» **Exercise description**:
Pick up the mailing-list thread about case-insensitive file systems and keep writing from the point where it stops.

» **Quoted passage**:
Mailing List Archive

Case-insensitive file systems
I blew an hour of a client's time trying to figure out why I was getting
redefined subroutine warnings. I eventually tracked them down to this:

# use `require` instead of `use` to avoid a
# circular load
require Client::Db;


I had *just* written that code and my tests for it passed. However, the
warnings were showing up elsewhere, so I was led on a wild goose chase.

It should have been:

require Client::DB;


Because the file system on Macs is case-insensitive, it didn't see
$INC{'Client/Db.pm'} and it cheerfully loaded Client/DB.pm and caused the
warning.

Is it possible to introduce some kind of lexically-scoped pragma to tell
Perl to to verify the case of the filename (and directories, too, of
course). This is not the first time I've been bitten by this and it would
be nice if it could be addressed.

Best,
Ovid
Re: Case-insensitive file systems [ In reply to ]
On Fri, 14 Apr 2023 19:10:28 +0200
Ovid <curtis.poe@gmail.com> wrote:

> I blew an hour of a client's time trying to figure out why I was getting
> redefined subroutine warnings. I eventually tracked them down to this:
>
> # use `require` instead of `use` to avoid a
> # circular load
> require Client::Db;
>
>
> I had *just* written that code and my tests for it passed. However, the
> warnings were showing up elsewhere, so I was led on a wild goose chase.
>
> It should have been:
>
> require Client::DB;
>
>
> Because the file system on Macs is case-insensitive, it didn't see
> $INC{'Client/Db.pm'} and it cheerfully loaded Client/DB.pm and caused the
> warning.
>
> Is it possible to introduce some kind of lexically-scoped pragma to tell
> Perl to to verify the case of the filename (and directories, too, of
> course). This is not the first time I've been bitten by this and it would
> be nice if it could be addressed.
>
> Best,
> Ovid

There's an open PR that adds a warning in this case:

https://github.com/Perl/perl5/pull/19419
Re: Case-insensitive file systems [ In reply to ]
On Fri, 14 Apr 2023 21:11:22 +0200
Tomasz Konojacki <me@xenu.pl> wrote:

> There's an open PR that adds a warning in this case:
>
> https://github.com/Perl/perl5/pull/19419

Actually, this warns only when import has arguments. So,
"use Client::Db 'foo'" would warn, but "use Client::Db" would not.
Re: Case-insensitive file systems [ In reply to ]
On 4/14/23 10:10, Ovid wrote:
> I blew an hour of a client's time trying to figure out why I was getting
> redefined subroutine warnings. I eventually tracked them down to this:
>
> # use `require` instead of `use` to avoid a
> # circular load
> require Client::Db;
>
>
> I had *just* written that code and my tests for it passed. However, the
> warnings were showing up elsewhere, so I was led on a wild goose chase.

» **Data**:
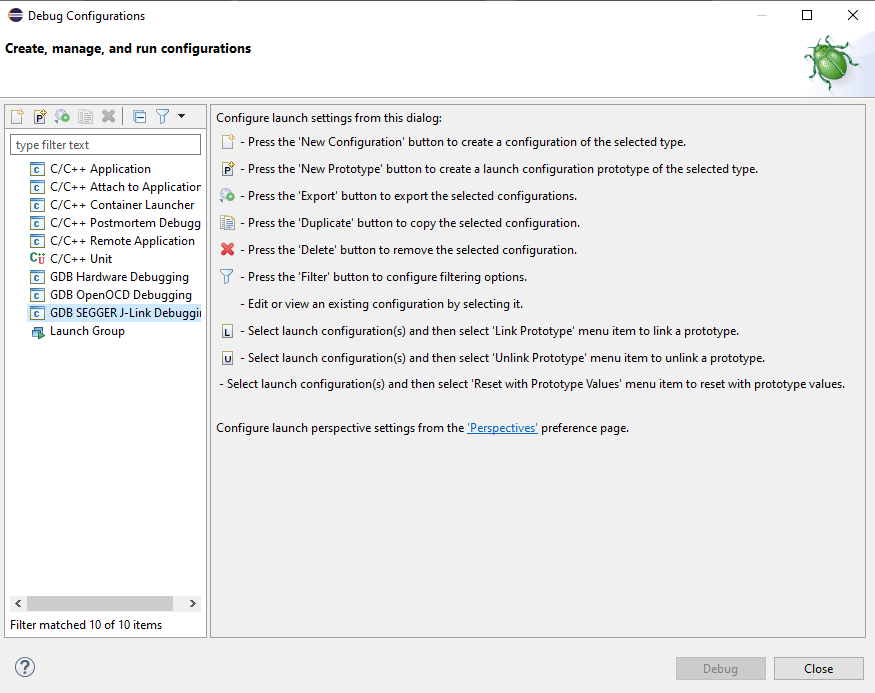The image size is (875, 693).
Task: Click the Duplicate configuration toolbar icon
Action: coord(86,116)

» **Reply**:
>
> It should have been:
>
> require Client::DB;
>
>
> Because the file system on Macs is case-insensitive, it didn't see
> $INC{'Client/Db.pm'} and it cheerfully loaded Client/DB.pm and caused the
> warning.
>
> Is it possible to introduce some kind of lexically-scoped pragma to tell
> Perl to to verify the case of the filename (and directories, too, of
> course). This is not the first time I've been bitten by this and it would
> be nice if it could be addressed.
>
> Best,
> Ovid


The last time I installed macOS Big Sur (version 11), I chose to format
my system disk as "APFS case-sensitive". At some point, I upgraded to
macOS Monterey (version 12). While there are reports of application
problems on case sensitive file systems on macOS X (version 10), I have
not encountered any.


David
Re: Case-insensitive file systems [ In reply to ]
FWIW, git has issues on case-insensitive filesystems if you have a conflict in
its eyes, e.g.:

./gitrepo/foo.txt
./gitrepo/FOO.txt

It doesn't warn that the filesystem is case insensitive, only that there is
in effect a system exception raised when trying to write second file. Seems
like the right approach.

For Perl pragma and to abstract it from the concern of the filesystem, it
seems the real need is a more belabored search for the file.

E.g.,

require m/Client::DB/i;

Where it would have to search for all case sensitive permutations that this
implies on a case insensitive platform. So then you have to consider the
search order if on the case sensitive FS there are multiple valid paths:

.../Client/DB.pm
.../client/dB.pM
.../cLiEnT/Db.Pm
... etc

FWIW, there are things on CPAN under both "cPanel::" and "Cpanel::" name
spaces. It'd be a shame if someone uploaded a "cPanel::JSON::XS", at least
for anyone on a case insensitive filesystem.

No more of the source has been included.